Virginia officials lifted car-pooling requirements on Interstate Rte. 66 inside the Beltway in an effort to ease the problem.

The accident sent thousands of commuters to different river crossings, and the usual rush-hour crush was compounded on bridges downstream. At 7:30 p.m., traffic was reported at a standstill on both Chain and Key bridges, with five cars disabled by overheated engines on Key Bridge.

Some motorists crossed to the beltway's opposite lanes and circled 30 miles to the Woodrow Wilson Bridge, which connects the Maryland and Virginia Beltway to the south, according to Maryland highway officials. The effects of the bridge blockage were felt on a number of key commuter routes, including Wisconsin and Connecticut avenues in Montgomery County, which were reported unusually jammed with traffic headed into Washington.

About 8 p.m., one lane of traffic was opened in each direction on the Cabin John Bridge's inner span, but at midnight police reported there was still a two-to-three-mile backup in each direction.

The day's highest official temperature was 95 degrees, and in Montgomery County officials issued a bulletin urging motorists trapped in the traffic jam to turn off their car motors and find a shady place to sit in order to avoid both mechanical and health problems.

The accident was still under investigation last night. Police said the truck, carrying a load of plastic covers for fluorescent lights packed in wooden crates jackknifed and caught fire on the bridge's Virginia-bound lanes. Its cab went through the bridge's guard rail and hung over the river more than 60 feet below.

The truck driver, Peter Jay O'Donnell, 30, of Mason City, Iowa, was flown by helicopter to the Medstar unit of the Washington Hospital Center where he was reported in critical condition with second- and third-degree burns over 95 percent of his body.

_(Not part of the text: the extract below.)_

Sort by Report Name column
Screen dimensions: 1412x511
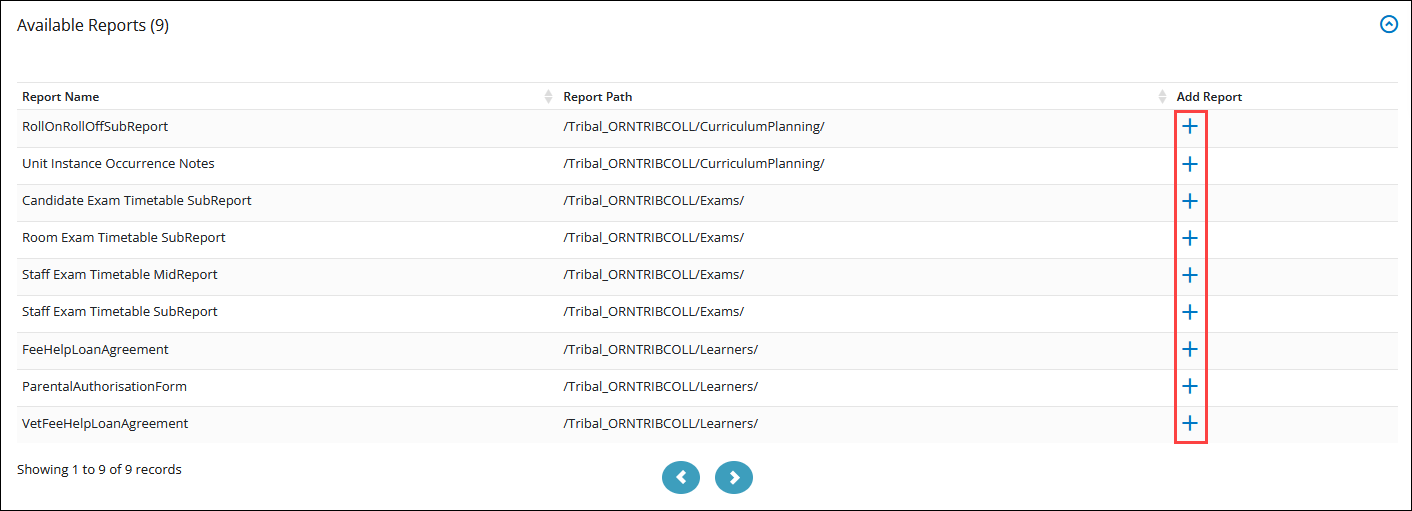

His father, John P. O'Donnell, 57, was missing last night and police said they believed he either jumped or fell from the blazing truck into the river, according to Officer Thaddeus Ripa of the Maryland State Police.

The car involved in the accident, a 1979 Toyota, was driven by Robert A. Rich, 24, of 957 Clopper Rd., Gaithersburg. He, too, was flown to the Hospital Center by helicopter and was reported in fair condition with second- and third-degree burns. Police said Rich, a manager of Chi-Chi's Mexican Restaurant in Springfield, was the sole occupant of the car.

Firefighters ran out of foam to quell the truck blaze at one point and at 6 p.m. decided to let the fire burn itself out.

The traffic jam prevented tow trucks from reaching the scene for nearly two hours.

The Cabin John Bridge, formally named the American Legion Memorial Bridge, normally carries 120,000 vehicles a day, according to the Maryland Highway Administration. On July 13, a 3-by-5-foot section of the bridge's deck fell out, and a 12-mile backup resulted during the morning rush hour.

The bridge is scheduled for redecking in 1985.